● **What the exercise asks**
Of the entries below, return exactly those lines that fall between the one containing "Slideshow (599, 1770)" and the one containing "VVI8409 (97, 1274)", the two end lines included.

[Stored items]
################

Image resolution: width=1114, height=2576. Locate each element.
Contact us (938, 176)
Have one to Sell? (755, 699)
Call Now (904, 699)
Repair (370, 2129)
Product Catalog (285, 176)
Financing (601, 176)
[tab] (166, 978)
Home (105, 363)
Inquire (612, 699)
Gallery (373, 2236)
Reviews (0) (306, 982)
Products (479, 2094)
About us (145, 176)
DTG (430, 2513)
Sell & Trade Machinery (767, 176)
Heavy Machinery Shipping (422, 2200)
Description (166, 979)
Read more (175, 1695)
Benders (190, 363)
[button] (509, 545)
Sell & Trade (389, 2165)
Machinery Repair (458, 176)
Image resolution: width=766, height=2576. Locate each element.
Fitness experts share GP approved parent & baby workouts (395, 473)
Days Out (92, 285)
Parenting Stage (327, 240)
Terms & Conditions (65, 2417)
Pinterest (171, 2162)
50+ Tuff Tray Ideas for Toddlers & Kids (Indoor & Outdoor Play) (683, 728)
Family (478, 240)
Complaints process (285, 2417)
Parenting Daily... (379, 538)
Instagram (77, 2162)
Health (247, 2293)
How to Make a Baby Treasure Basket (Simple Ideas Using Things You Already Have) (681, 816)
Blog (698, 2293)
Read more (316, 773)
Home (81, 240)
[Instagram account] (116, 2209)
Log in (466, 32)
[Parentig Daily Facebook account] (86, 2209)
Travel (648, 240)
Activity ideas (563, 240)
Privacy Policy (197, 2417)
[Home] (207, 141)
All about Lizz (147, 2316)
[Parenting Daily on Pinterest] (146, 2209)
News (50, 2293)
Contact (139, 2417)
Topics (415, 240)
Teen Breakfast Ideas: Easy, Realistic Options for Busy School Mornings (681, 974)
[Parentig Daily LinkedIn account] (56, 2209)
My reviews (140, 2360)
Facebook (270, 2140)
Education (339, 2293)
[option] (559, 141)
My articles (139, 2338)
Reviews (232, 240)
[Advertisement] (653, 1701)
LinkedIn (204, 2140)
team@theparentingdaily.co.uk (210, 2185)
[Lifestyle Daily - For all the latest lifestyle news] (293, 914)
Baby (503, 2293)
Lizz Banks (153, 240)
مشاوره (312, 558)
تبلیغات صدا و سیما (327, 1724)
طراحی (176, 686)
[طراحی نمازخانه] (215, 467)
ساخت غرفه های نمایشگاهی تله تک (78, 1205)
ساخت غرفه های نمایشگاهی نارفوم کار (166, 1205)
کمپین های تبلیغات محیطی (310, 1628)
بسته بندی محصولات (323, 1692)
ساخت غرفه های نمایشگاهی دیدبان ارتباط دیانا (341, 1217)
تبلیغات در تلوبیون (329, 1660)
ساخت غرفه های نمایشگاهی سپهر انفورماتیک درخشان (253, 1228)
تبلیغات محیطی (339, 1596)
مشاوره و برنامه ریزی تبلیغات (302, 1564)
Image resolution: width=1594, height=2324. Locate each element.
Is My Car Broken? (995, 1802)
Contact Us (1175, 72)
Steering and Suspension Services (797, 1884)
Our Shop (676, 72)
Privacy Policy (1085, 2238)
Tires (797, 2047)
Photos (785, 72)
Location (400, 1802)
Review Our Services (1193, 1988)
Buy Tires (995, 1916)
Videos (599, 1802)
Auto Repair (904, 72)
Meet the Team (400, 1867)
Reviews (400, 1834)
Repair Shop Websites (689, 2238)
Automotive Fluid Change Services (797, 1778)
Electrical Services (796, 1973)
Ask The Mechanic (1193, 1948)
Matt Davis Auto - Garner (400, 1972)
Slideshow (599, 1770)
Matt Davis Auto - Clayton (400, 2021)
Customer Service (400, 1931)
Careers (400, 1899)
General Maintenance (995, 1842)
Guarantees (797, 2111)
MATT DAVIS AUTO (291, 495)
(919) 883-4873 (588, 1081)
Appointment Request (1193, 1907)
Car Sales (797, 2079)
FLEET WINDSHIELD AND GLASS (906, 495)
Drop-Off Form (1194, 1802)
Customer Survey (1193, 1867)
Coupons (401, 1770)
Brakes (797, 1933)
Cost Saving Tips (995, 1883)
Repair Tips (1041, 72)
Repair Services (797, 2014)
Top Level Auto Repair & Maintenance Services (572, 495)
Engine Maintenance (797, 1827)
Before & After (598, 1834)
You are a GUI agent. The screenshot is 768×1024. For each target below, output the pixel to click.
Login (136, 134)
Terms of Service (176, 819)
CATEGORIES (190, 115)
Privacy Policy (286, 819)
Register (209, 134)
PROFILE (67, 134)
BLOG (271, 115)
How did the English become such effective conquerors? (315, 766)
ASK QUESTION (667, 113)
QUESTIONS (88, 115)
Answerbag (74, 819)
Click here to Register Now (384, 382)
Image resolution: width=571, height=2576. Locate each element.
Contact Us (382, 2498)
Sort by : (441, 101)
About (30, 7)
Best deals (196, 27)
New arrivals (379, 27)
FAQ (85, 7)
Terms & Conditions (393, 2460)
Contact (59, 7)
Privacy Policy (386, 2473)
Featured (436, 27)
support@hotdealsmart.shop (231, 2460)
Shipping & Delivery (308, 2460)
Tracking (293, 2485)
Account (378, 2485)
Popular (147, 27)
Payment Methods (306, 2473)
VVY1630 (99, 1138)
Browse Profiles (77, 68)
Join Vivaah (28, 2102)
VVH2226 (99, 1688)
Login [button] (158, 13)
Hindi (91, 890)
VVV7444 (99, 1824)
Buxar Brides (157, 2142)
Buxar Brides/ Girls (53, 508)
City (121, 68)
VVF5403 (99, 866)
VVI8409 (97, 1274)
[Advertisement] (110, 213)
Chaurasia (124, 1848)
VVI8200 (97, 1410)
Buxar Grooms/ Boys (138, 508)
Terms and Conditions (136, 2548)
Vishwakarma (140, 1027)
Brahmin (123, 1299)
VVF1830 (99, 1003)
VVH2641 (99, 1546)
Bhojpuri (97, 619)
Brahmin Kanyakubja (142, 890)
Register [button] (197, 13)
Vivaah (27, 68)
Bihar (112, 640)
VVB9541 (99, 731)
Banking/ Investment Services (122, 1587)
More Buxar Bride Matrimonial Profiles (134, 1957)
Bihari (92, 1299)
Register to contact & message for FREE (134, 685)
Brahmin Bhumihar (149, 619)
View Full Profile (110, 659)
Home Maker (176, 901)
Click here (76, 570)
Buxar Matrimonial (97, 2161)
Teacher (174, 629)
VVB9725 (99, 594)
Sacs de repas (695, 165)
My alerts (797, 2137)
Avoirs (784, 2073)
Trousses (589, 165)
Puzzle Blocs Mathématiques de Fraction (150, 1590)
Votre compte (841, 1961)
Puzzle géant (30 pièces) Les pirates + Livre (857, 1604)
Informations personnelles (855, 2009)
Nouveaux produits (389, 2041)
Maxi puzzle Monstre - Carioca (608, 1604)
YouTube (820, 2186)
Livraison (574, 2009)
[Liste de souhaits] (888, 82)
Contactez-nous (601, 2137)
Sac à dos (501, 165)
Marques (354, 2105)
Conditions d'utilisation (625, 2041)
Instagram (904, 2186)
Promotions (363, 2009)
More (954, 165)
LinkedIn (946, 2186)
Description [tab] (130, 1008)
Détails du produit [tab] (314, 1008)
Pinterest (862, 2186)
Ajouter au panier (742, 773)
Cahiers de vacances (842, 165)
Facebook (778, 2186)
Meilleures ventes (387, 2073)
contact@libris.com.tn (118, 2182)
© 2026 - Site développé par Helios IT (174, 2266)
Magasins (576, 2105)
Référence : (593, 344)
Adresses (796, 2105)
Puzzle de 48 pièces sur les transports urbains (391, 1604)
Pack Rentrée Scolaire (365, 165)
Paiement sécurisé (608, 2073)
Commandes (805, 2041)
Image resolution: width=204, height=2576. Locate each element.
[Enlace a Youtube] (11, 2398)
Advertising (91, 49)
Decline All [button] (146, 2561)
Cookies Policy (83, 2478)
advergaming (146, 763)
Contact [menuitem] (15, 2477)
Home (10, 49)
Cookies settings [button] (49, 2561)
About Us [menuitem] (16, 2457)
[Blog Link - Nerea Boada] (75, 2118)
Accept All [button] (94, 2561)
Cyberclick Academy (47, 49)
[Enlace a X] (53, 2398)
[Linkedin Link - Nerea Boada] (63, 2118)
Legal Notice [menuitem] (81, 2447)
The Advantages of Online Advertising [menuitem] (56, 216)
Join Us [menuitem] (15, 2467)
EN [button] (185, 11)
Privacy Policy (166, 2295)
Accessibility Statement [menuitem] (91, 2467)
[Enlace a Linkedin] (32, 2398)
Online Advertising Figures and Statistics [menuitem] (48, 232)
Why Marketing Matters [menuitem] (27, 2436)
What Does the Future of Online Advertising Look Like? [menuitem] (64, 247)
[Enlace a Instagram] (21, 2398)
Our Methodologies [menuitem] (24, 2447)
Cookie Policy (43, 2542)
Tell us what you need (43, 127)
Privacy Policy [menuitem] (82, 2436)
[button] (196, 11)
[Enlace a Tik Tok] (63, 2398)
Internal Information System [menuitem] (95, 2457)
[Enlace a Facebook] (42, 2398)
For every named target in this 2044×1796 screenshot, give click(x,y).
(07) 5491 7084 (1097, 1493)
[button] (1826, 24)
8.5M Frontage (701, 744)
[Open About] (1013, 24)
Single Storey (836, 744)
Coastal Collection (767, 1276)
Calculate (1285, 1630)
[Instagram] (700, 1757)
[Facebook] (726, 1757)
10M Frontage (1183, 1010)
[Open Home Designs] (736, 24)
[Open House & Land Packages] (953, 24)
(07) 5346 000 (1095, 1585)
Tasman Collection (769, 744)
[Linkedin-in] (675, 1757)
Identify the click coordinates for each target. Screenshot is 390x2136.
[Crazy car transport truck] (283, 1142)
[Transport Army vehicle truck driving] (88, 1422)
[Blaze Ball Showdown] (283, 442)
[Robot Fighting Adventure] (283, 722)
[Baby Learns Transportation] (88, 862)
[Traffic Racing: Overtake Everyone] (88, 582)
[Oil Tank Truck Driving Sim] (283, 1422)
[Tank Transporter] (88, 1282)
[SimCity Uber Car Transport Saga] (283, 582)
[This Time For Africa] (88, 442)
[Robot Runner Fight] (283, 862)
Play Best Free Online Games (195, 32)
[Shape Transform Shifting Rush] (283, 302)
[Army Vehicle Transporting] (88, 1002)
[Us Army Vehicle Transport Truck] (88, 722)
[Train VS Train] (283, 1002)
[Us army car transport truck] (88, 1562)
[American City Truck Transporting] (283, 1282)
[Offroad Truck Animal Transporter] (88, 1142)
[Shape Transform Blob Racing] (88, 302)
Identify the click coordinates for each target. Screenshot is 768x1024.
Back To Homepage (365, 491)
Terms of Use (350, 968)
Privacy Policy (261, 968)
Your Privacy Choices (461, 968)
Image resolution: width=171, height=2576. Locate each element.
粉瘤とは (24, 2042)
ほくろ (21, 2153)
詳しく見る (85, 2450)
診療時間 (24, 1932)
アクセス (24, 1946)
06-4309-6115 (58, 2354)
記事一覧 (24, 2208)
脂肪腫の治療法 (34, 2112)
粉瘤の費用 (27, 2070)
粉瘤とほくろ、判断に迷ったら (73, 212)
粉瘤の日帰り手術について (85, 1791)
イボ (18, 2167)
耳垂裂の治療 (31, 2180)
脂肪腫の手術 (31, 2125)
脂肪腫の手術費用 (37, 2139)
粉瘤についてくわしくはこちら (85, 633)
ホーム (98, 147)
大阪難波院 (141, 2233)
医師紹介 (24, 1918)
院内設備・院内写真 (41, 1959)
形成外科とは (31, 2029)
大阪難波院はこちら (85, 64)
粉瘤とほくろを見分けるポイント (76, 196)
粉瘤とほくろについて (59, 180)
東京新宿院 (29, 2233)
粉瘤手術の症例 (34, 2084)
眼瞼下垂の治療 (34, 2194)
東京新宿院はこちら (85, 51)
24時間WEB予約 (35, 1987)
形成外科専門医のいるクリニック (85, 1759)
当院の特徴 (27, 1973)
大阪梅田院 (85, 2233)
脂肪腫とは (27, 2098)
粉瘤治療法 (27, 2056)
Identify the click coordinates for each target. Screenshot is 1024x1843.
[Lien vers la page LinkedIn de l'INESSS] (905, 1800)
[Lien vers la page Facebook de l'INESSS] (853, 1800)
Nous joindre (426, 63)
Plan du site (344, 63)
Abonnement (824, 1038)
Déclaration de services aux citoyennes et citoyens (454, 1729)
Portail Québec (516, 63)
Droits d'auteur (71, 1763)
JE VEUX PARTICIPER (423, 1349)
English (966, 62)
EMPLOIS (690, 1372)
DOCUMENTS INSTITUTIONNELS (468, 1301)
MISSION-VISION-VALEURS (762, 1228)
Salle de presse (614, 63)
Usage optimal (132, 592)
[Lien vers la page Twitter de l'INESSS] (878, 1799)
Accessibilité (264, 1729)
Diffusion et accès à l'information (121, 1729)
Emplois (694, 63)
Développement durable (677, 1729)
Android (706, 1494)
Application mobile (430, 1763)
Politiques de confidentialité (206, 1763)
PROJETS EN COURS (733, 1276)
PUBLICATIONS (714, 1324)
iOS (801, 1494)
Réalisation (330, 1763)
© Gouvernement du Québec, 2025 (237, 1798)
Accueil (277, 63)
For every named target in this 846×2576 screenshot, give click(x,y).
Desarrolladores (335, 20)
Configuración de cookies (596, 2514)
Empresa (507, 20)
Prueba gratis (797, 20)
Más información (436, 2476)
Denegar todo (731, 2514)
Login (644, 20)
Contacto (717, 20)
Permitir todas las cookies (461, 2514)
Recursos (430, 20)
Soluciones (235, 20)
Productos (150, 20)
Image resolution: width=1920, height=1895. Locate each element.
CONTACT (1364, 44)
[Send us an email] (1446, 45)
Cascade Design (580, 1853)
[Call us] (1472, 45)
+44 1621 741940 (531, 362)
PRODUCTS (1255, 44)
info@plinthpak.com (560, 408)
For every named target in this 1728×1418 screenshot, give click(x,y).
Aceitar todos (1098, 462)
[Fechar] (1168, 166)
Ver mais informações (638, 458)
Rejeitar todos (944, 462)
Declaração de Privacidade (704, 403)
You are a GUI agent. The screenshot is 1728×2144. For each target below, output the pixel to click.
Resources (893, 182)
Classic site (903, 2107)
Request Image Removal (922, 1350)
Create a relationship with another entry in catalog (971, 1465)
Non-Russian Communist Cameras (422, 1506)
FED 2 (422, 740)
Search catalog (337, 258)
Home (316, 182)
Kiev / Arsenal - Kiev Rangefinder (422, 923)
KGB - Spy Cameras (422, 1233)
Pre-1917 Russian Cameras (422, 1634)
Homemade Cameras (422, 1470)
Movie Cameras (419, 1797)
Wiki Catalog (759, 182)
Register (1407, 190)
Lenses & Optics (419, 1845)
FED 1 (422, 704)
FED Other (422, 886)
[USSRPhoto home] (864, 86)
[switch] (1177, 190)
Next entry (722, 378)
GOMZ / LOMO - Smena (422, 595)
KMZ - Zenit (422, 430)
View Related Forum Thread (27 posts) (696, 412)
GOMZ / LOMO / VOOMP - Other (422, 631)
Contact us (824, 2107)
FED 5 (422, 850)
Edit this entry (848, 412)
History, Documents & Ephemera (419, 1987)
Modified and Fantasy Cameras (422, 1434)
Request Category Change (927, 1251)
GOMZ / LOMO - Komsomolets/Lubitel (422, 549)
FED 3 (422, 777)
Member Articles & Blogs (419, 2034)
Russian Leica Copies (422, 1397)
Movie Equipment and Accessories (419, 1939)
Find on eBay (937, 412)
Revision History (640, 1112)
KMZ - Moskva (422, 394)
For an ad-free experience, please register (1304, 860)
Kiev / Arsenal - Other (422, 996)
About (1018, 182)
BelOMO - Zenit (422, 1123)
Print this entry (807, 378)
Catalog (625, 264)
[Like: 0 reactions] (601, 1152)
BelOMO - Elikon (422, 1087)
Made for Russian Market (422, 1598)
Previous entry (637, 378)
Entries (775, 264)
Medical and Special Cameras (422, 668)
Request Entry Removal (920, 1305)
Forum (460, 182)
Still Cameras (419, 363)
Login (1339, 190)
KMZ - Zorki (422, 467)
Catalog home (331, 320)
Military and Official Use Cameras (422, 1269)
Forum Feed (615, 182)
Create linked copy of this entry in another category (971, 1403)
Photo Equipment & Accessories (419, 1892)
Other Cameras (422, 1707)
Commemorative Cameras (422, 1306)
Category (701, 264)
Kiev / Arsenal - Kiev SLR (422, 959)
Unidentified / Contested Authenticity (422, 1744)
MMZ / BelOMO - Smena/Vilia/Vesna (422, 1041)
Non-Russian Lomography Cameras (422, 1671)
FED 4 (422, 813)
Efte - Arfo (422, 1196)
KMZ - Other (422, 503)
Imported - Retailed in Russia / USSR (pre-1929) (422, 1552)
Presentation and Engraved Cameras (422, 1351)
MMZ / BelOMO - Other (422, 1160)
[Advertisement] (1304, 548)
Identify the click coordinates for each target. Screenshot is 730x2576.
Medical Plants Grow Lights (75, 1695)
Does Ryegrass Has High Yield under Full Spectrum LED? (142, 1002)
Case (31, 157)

################

● **Task solution**
Slideshow (599, 1770)
Matt Davis Auto - Clayton (400, 2021)
Customer Service (400, 1931)
Careers (400, 1899)
General Maintenance (995, 1842)
Guarantees (797, 2111)
MATT DAVIS AUTO (291, 495)
(919) 883-4873 (588, 1081)
Appointment Request (1193, 1907)
Car Sales (797, 2079)
FLEET WINDSHIELD AND GLASS (906, 495)
Drop-Off Form (1194, 1802)
Customer Survey (1193, 1867)
Coupons (401, 1770)
Brakes (797, 1933)
Cost Saving Tips (995, 1883)
Repair Tips (1041, 72)
Repair Services (797, 2014)
Top Level Auto Repair & Maintenance Services (572, 495)
Engine Maintenance (797, 1827)
Before & After (598, 1834)
You are a GUI agent. The screenshot is 768×1024. For each target below, output the pixel to click.
Login (136, 134)
Terms of Service (176, 819)
CATEGORIES (190, 115)
Privacy Policy (286, 819)
Register (209, 134)
PROFILE (67, 134)
BLOG (271, 115)
How did the English become such effective conquerors? (315, 766)
ASK QUESTION (667, 113)
QUESTIONS (88, 115)
Answerbag (74, 819)
Click here to Register Now (384, 382)
Image resolution: width=571, height=2576. Locate each element.
Contact Us (382, 2498)
Sort by : (441, 101)
About (30, 7)
Best deals (196, 27)
New arrivals (379, 27)
FAQ (85, 7)
Terms & Conditions (393, 2460)
Contact (59, 7)
Privacy Policy (386, 2473)
Featured (436, 27)
support@hotdealsmart.shop (231, 2460)
Shipping & Delivery (308, 2460)
Tracking (293, 2485)
Account (378, 2485)
Popular (147, 27)
Payment Methods (306, 2473)
VVY1630 (99, 1138)
Browse Profiles (77, 68)
Join Vivaah (28, 2102)
VVH2226 (99, 1688)
Login [button] (158, 13)
Hindi (91, 890)
VVV7444 (99, 1824)
Buxar Brides (157, 2142)
Buxar Brides/ Girls (53, 508)
City (121, 68)
VVF5403 (99, 866)
VVI8409 (97, 1274)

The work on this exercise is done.